#### AUSZUG
^^^^
Ein grauer Tag – ideal, um zünftig voranzukommen. Ideal vor allem, um das dicht bebaute Mittelland zu durchqueren.
Das Dach des Naturfreundehauses war breit genug. Der Regen hat den Schlafsack nicht erreichen können. Irgendwas hat mich erschreckt um ein Uhr nachts: War`s ein Albtraum, eine Maus, die mir übers Gesicht gekrochen ist oder der prasselnde Regen? Zündete mit der Taschenlampe ins Dunkel. Auf den Steinplatten spritzten die Tropfen hoch, als wären sie Gummibälle. Ich begann fieberhaft zu berechnen, ob der Schutz des Daches wohl eine Nacht lang ausreichen würde.
^^^^
#### VORGEGEBENE DATEN
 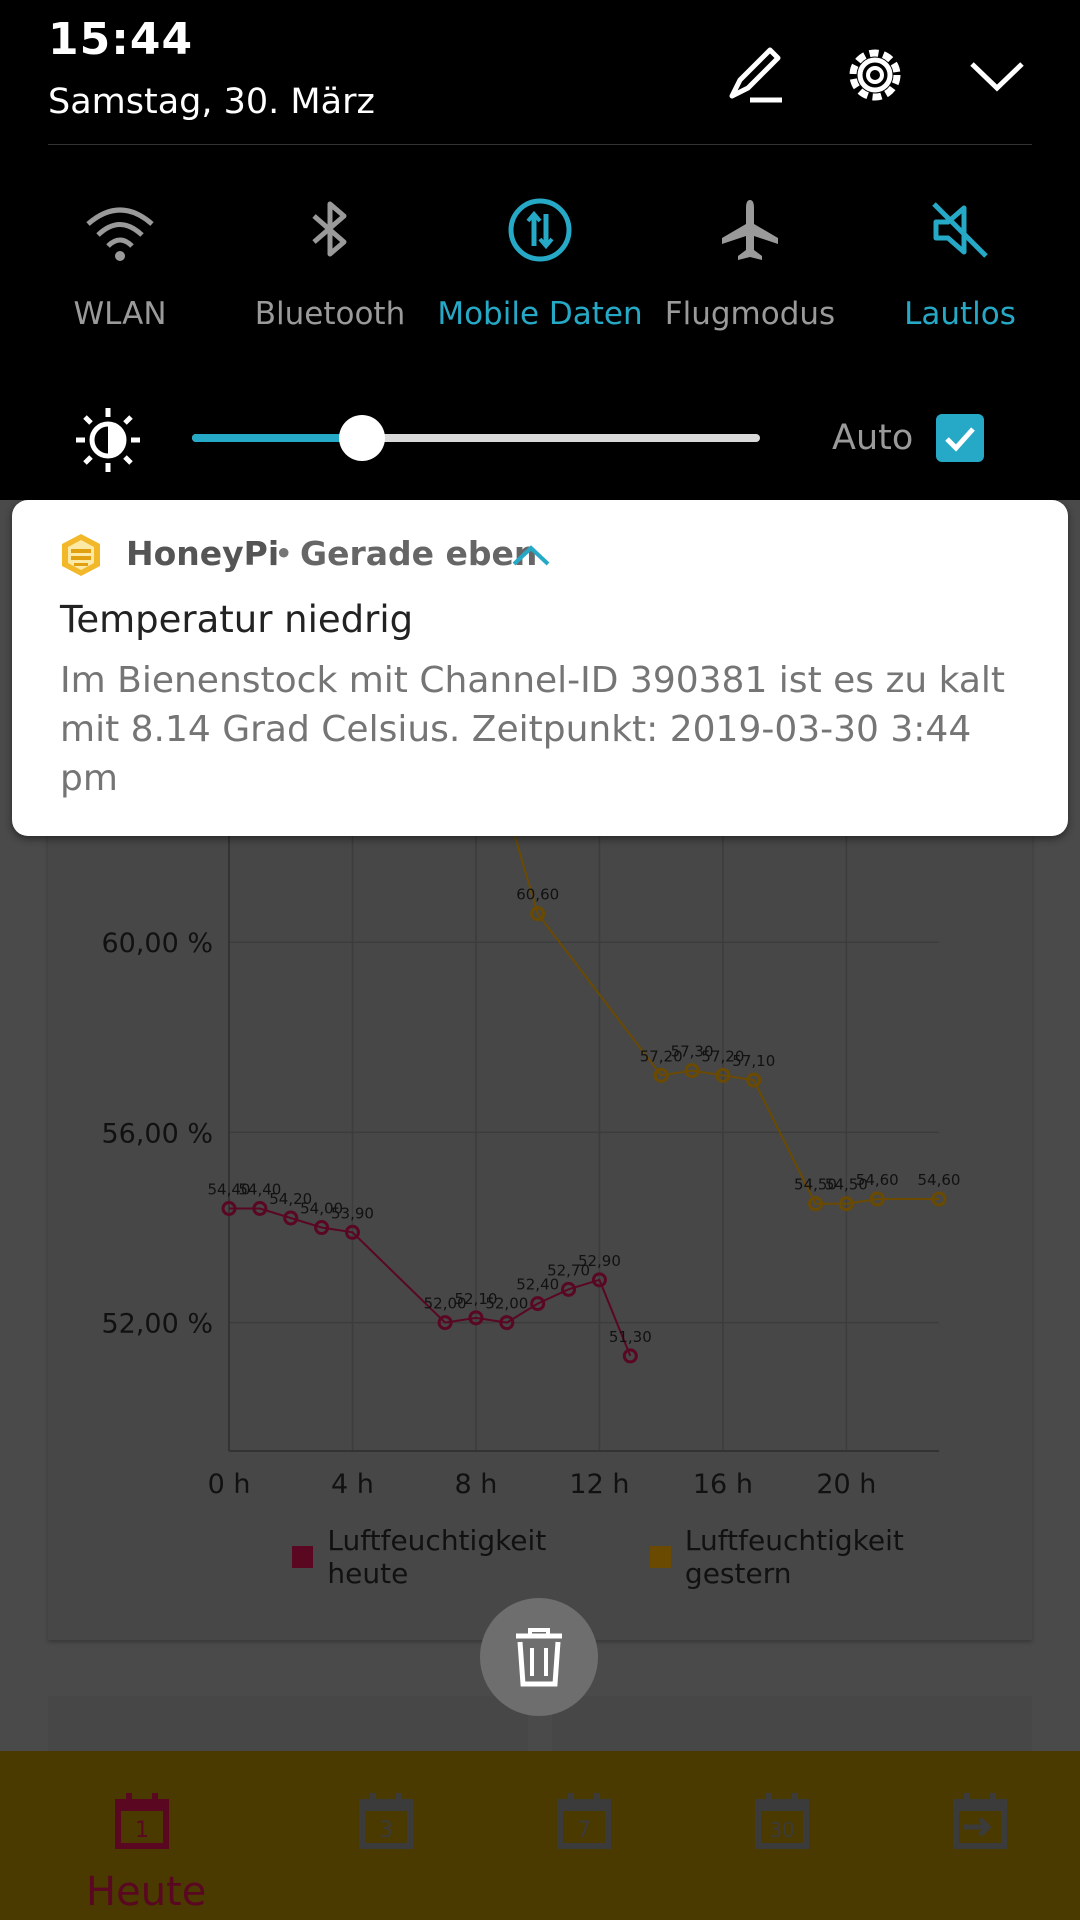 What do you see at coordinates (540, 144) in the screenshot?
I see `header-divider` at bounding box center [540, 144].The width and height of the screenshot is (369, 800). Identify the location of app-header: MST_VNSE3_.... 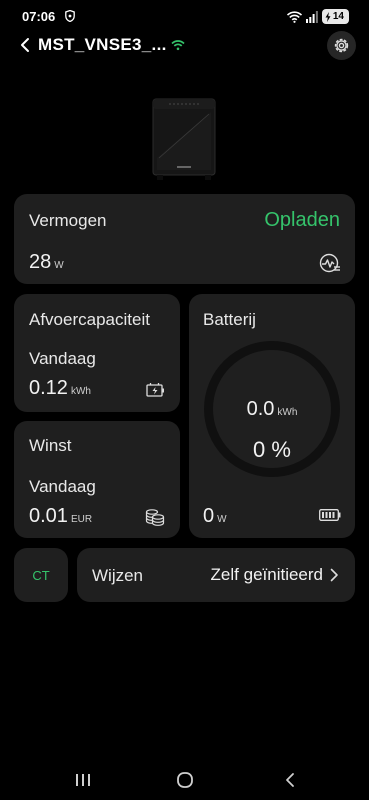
^^^^
#### AUFGABE
Welche möglichen Ursachen werden im Auszug für das Erschrecken um ein Uhr nachts erwogen? Zähle alle auf.

#### LÖSUNG
- ein Albtraum
- eine Maus, die übers Gesicht gekrochen ist
- der prasselnde Regen